# DOCUMENT
- - - - - - -
Ce sont ainsi toujours les salariés de Vencorex qui assurent la sécurité de la plateforme chimique de Pont-de-Claix, site classé Seveso seuil haut et accueillant encore des entreprises en activité. Or, ceux-ci n’ont pas encore signé les conventions de mise à disposition — souhaitée par la direction — auprès de PDC Chemical, « toutes les garanties ne leur ayant pas été apportées sur leurs conditions de travail pendant cette période », expliquent les représentants du personnel. Lesquels ont « des doutes sur le fait que suffisamment de salariés le feront puisque la plupart d’entre eux ne seront pas repris et seront bientôt licenciés ».
« Cette phase transitoire n’a pas été anticipée »
La CGT, qui rappelle avoir alerté à de multiples reprises sur « l’impréparation de PDC Chemical », a l’impression que « cette phase transitoire n’a pas été anticipée ». D’où des questions suscitant une profonde inquiétude. « Qui va donner les ordres en termes de sécurité ? Qui gèrerait un accident avec déploiement d’une cellule de crise ? », s’interroge le syndicat.
De fait, les risques sont bien réels. « La sécurité des salariés de Vencorex (et tous les autres) travaillant sur la plateforme n’est pas garantie en cas d’accident ou de d’incident nécessitant intervention des secours », estiment Séverine Dejoux et Denis Carré, qui ont donc « déclenché un danger grave et imminent », indiquent-ils dans la lettre. Par ailleurs, « aucun salarié de PDC Chemical ne semble aujourd’hui en charge des analyses environnementales », poursuivent-ils. C’est pourquoi les élus CGT ont également lancé, ce mardi 15 avril, « un droit d’alerte santé publique et environnement ».
« Nous ne comprenons pas comment un jugement a pu ordonner une cession alors que l’organisation de la sécurité n’est pas effective sur une plateforme Seveso seuil haut. »
Séverine Dejoux et Denis Carré, élus CGT au CSE de Vencorex
Devant un tel état des lieux, la décision du tribunal de commerce leur paraît encore plus déconnectée de la réalité et des enjeux concrets. Séverine Dejoux et Denis Carré le répètent en conclusion du courrier, tous deux ne comprennent pas « comment un jugement a pu ordonner une cession alors que l’organisation de la sécurité n’est pas effective sur une plateforme Seveso seuil haut ».

La CGT n’élude pas non plus les conséquences potentielles à plus long terme — la casse sociale n’étant pas la seule implication négative de cette situation. Quid en effet du devenir de ce vaste site s’étendant sur 120 hectares ? C’est en ce sens qu’est intervenu ce mercredi 16 avril l’avocat — et conseiller régional écologiste — Pierre Janot, qui s’exprimait au nom des syndicats de Vencorex (CGT, CFDT, CFE-CGC) et des associations France nature environnement (FNE) et Santé environnement Rhône-Alpes (Sera).
Vencorex, PTT GC et Solvay doivent assumer la dépollution
« Le ministre de l’Industrie Marc Ferracci imagine un redéploiement de cette plateforme, mais le sujet est indissociable de la dépollution du site », souligne Me Janot. Soit une énorme opération, associée à de lourds enjeux sur les plans de l’environnement et de la santé publique, et dont le coût pourrait, selon différentes sources, approcher le milliard d’euros.
- - - - - - -
# DONNÉES PRÉSENTÉES
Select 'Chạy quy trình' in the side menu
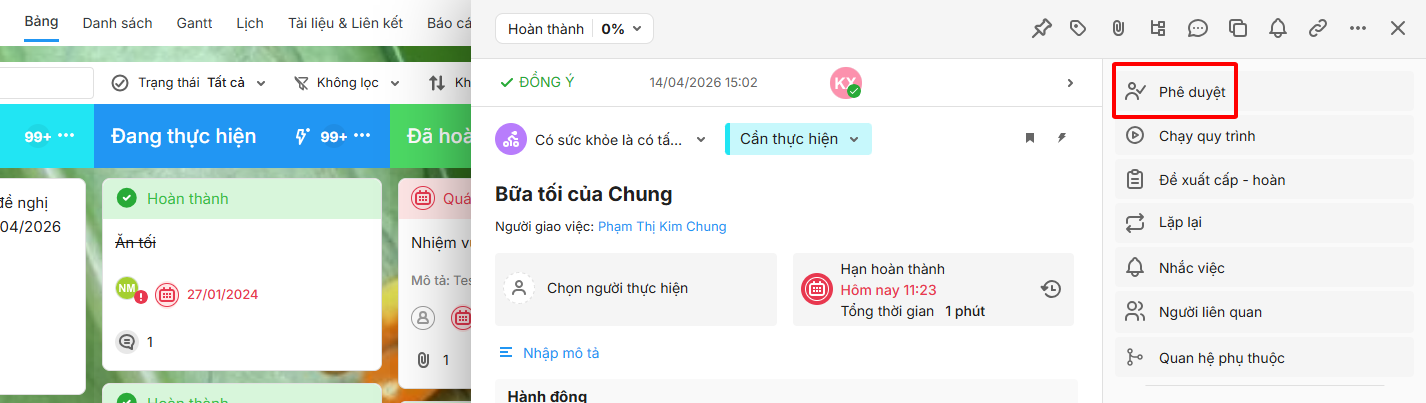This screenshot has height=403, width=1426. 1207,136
- - - - - - -
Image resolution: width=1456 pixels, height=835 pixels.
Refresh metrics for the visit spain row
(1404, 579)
- - - - - - -
# CONSIGNE
Rédigez la suite de l'article sur la plateforme chimique de Pont-de-Claix, en reprenant juste après sa dernière phrase.

# BONNE RÉPONSE
Le redéploiement envisagé poserait en outre deux soucis majeurs, expose l’avocat. D’une part, « le démantèlement des unités de production. D’après la carte, il n’y a qu’une très faible partie des 120 hectares qui continuera à être exploitée. Ce qui pose un problème de sûreté, de sécurité et de maintenance du site », déplore-t-il, évoquant le lien avec le danger grave et imminent lancé par la CGT. D’autre part, « la dépollution des terrains », problème très ancien qui « date de l’enfouissement de 1959 à 1976 ».
Qui Pierre Janot vise-t-il ? En premier lieu, les industriels, en vertu notamment de la loi Alur qui impose une obligation de dépollution aux exploitants. Malheureusement, le « montant symbolique d’1,5 million d’euros » provisionné à cet effet par Vencorex est loin d’être suffisant, d’autant que cette somme risque de ne jamais être débloquée « du fait de la cessation de paiements ». L’avocat et les responsables syndicaux et associatifs se tournent donc également vers la maison-mère, le groupe thaïlandais PTT Global Chemical, toutefois sans grandes illusions.
Près de 76 000 tonnes de déchets enfouis, « une bombe à retardement chimique »
Outre Vencorex, une autre entreprise de la plateforme chimique de Pont-de-Claix est elle aussi ciblée : la société Solvay, propriétaire des terrains où sont enfouis quelque 76 000 tonnes de déchets chimiques et organiques (dont 30 000 tonnes de dioxines), depuis la fin des années 1970. À la demande de la sénatrice communiste Annie David — qui pointait déjà à l’époque « une bombe à retardement chimique » — ces déchets ont été recouverts en 2017 d’un « sarcophage » permettant de les isoler du sol et d’éviter une infiltration dans la nappe phréatique.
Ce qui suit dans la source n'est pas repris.